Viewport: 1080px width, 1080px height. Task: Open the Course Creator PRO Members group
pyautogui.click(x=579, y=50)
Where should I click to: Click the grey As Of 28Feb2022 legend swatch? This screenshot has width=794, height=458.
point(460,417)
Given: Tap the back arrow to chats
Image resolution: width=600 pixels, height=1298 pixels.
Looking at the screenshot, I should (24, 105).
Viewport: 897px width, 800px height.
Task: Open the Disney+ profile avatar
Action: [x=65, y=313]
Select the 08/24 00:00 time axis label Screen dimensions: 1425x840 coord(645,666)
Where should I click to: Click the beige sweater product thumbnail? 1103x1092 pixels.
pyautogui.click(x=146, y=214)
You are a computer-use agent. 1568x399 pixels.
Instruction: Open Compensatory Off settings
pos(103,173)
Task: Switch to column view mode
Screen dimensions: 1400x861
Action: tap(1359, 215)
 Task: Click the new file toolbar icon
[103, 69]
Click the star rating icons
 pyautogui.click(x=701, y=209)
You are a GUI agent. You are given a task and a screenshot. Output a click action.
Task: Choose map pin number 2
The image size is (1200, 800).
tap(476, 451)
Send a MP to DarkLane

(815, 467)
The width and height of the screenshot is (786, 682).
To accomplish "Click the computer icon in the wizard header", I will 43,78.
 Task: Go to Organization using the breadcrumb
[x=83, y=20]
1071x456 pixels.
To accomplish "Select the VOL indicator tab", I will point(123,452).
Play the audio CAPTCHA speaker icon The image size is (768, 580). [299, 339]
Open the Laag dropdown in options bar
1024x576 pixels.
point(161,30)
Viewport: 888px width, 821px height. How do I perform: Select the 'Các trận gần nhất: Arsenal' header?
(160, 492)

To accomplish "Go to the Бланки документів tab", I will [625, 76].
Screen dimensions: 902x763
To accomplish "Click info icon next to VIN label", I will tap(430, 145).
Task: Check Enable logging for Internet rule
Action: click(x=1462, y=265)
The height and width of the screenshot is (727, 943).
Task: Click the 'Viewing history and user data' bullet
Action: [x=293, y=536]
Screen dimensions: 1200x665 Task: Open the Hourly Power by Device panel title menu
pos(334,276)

****************

## TASK STATEMENT
Filter the lines above, keeping each one that contains the string "agent".

## SOLUTION
You are a computer-use agent. 1568x399 pixels.
You are a GUI agent. You are given a task and a screenshot. Output a click action.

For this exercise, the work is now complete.